Hazelcast is a great framework which provides many distributed data structures, locks/maps/queues etc. But still, those structures are not drop-in replacements for Java locks/maps/queues, one needs to be aware of he/she is working with a distributed object and know the limitations. And you are limited to data structures Hazelcast provides.

With Chainvayler there is almost no limit for what data structures can be used. It’s truly object oriented and almost completely transparent.


Apparently this library is only a PoC and not production ready yet.

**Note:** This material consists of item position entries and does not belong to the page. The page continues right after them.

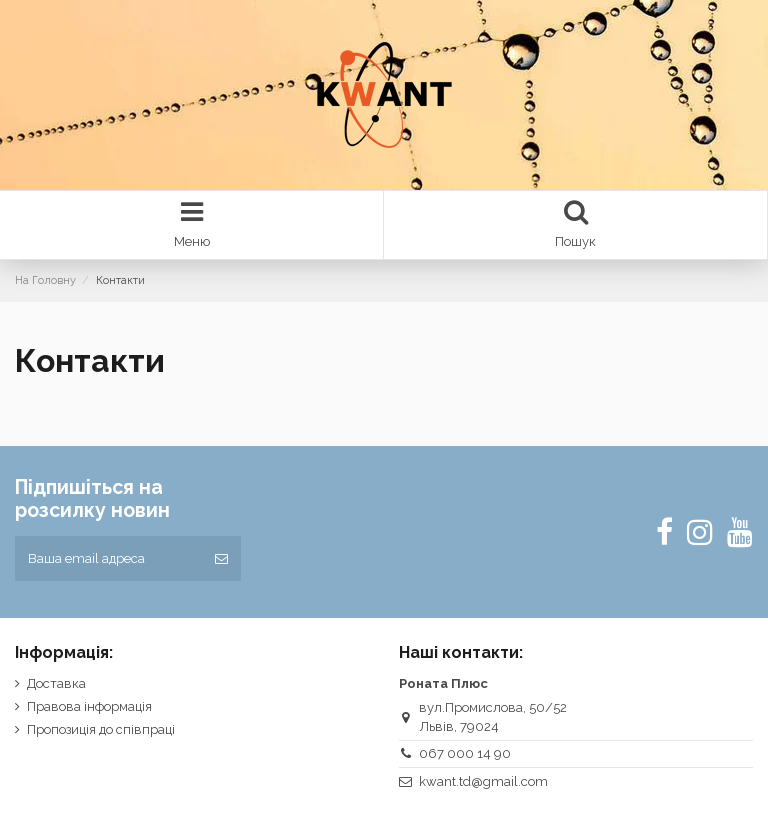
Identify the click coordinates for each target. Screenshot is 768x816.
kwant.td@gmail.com (483, 781)
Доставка (56, 683)
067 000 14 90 (465, 753)
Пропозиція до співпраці (101, 729)
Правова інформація (89, 706)
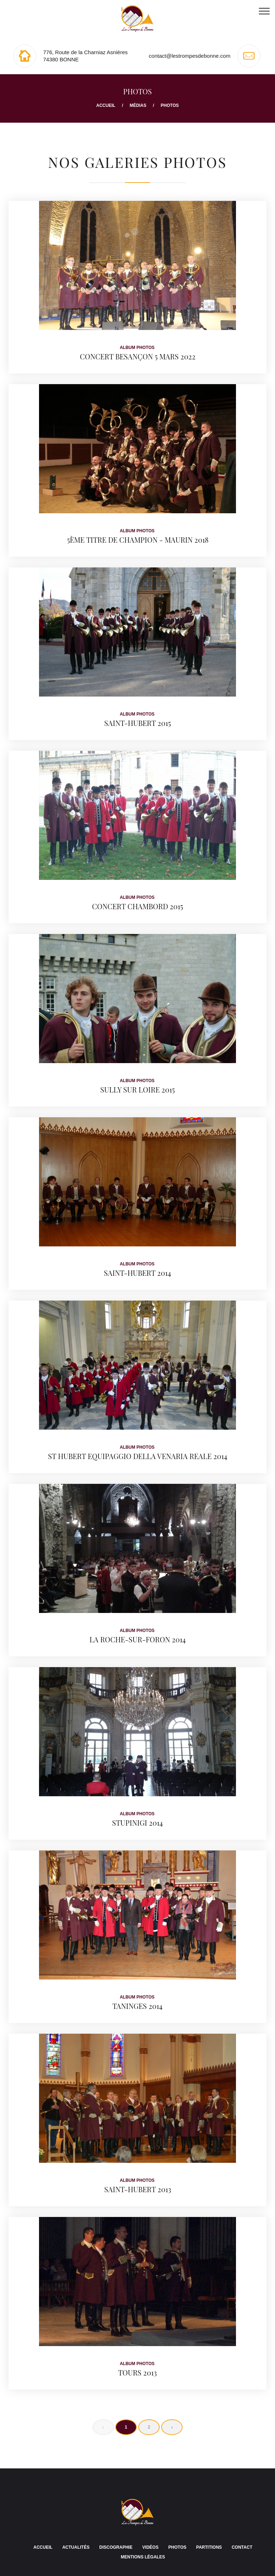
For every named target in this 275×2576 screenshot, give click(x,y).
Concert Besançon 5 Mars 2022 (138, 356)
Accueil (105, 105)
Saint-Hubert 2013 (137, 2189)
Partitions (209, 2547)
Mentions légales (143, 2557)
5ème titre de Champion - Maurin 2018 (137, 539)
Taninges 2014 (137, 2006)
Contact (242, 2547)
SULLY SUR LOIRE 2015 (137, 1089)
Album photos (137, 347)
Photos (177, 2547)
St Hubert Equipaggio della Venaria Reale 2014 (137, 1456)
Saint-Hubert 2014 (137, 1273)
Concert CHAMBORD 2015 (137, 906)
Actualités (76, 2547)
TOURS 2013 (137, 2372)
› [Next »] (172, 2427)
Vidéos (150, 2547)
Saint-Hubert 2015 (137, 723)
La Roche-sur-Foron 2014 (138, 1639)
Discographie (115, 2547)
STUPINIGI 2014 (137, 1822)
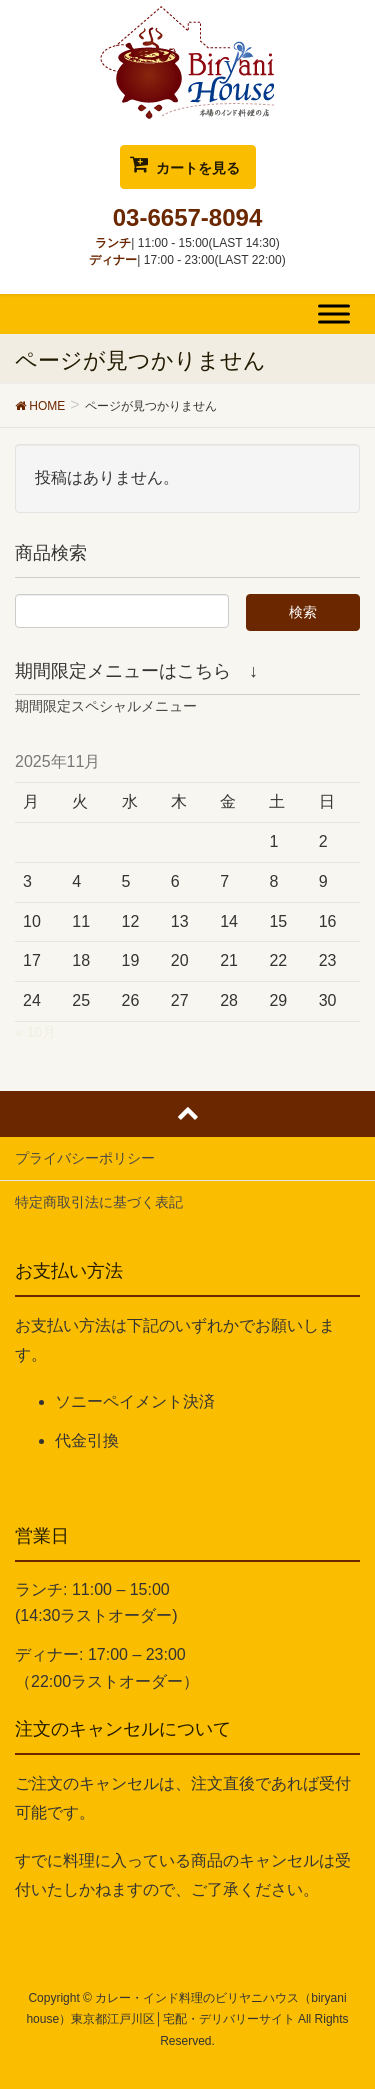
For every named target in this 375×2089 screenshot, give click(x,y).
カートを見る (198, 168)
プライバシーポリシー (85, 1158)
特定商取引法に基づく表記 (99, 1202)
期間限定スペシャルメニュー (106, 706)
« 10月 (35, 1032)
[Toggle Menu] (334, 313)
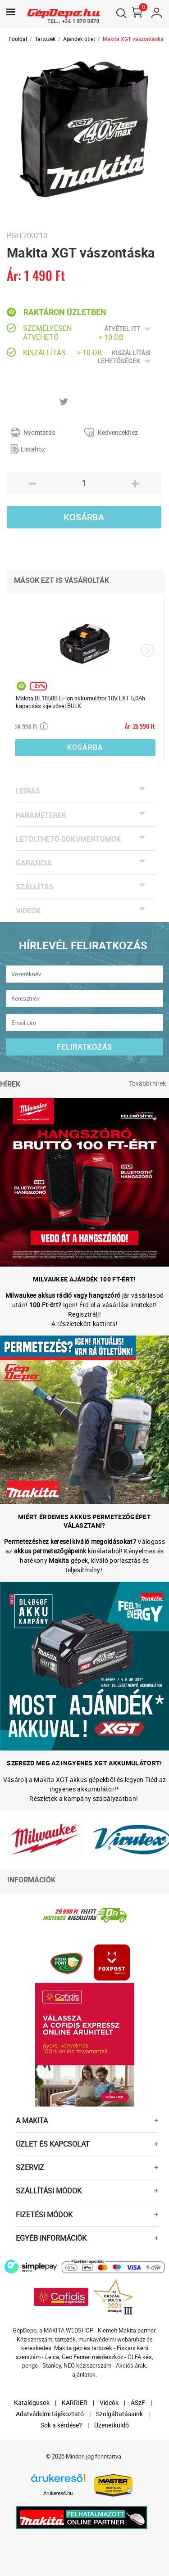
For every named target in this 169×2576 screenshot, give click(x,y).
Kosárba (84, 517)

However, it works and demonstrates transparent replication and/or persistence is possible.

Once it’s production ready, it can be used in different domains with several benefits:

  • Much simpler and natural object oriented code
  • Eliminate databases, persistence layers and all the relevant limitations
  • Lightning fast read performance
  • Any type of Java application which needs to persist data
  • If writes can be scaled-out, at least to some level, Chainvayler is a very good fit for microservices applications
  • Even not, it can still be a good fit for many microservices applications if they are read-centric

Thanks for making it this far. Happy transparent persistence and replication to your POJOs!